>> begin The records
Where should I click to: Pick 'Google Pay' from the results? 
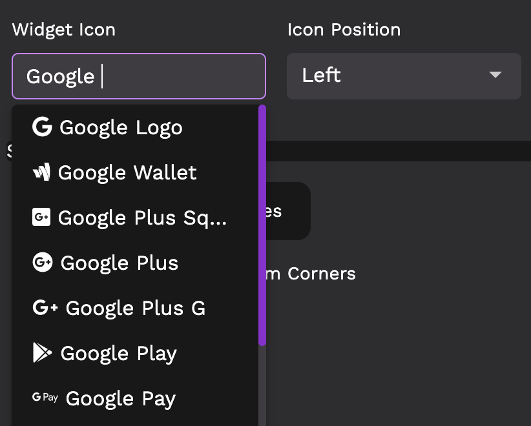click(121, 399)
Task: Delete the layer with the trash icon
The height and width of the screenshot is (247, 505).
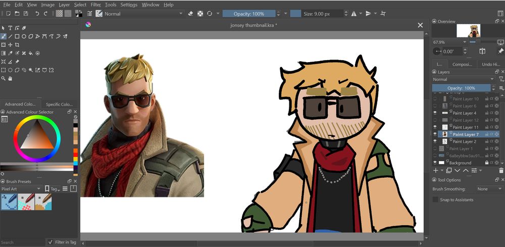Action: [500, 171]
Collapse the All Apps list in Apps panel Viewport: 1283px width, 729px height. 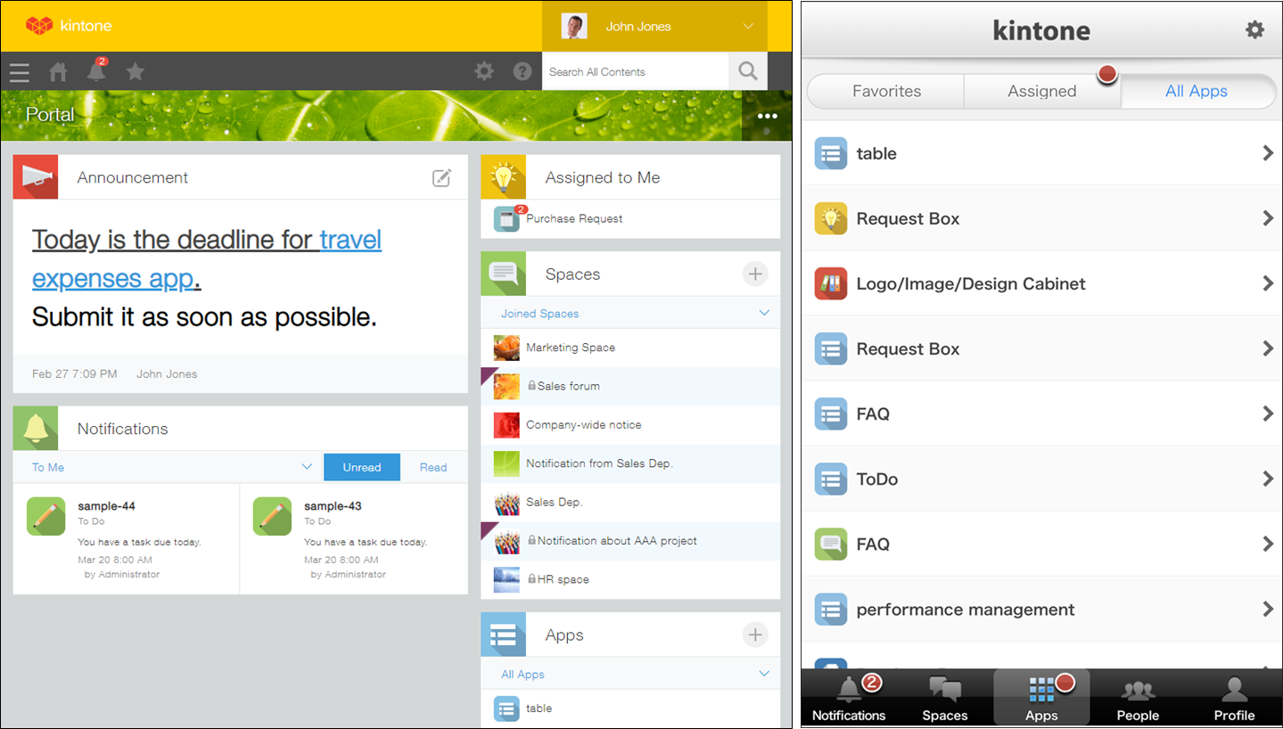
>> end The records
*What is needed:*
Can you copy each line of the entries above word for word, leaving out the pictures?

*Exercise solution:*
Where should I click to: Pick 'Google Pay' from the results? 
click(121, 399)
Task: Delete the layer with the trash icon
The height and width of the screenshot is (247, 505).
Action: [500, 171]
Collapse the All Apps list in Apps panel Viewport: 1283px width, 729px height. 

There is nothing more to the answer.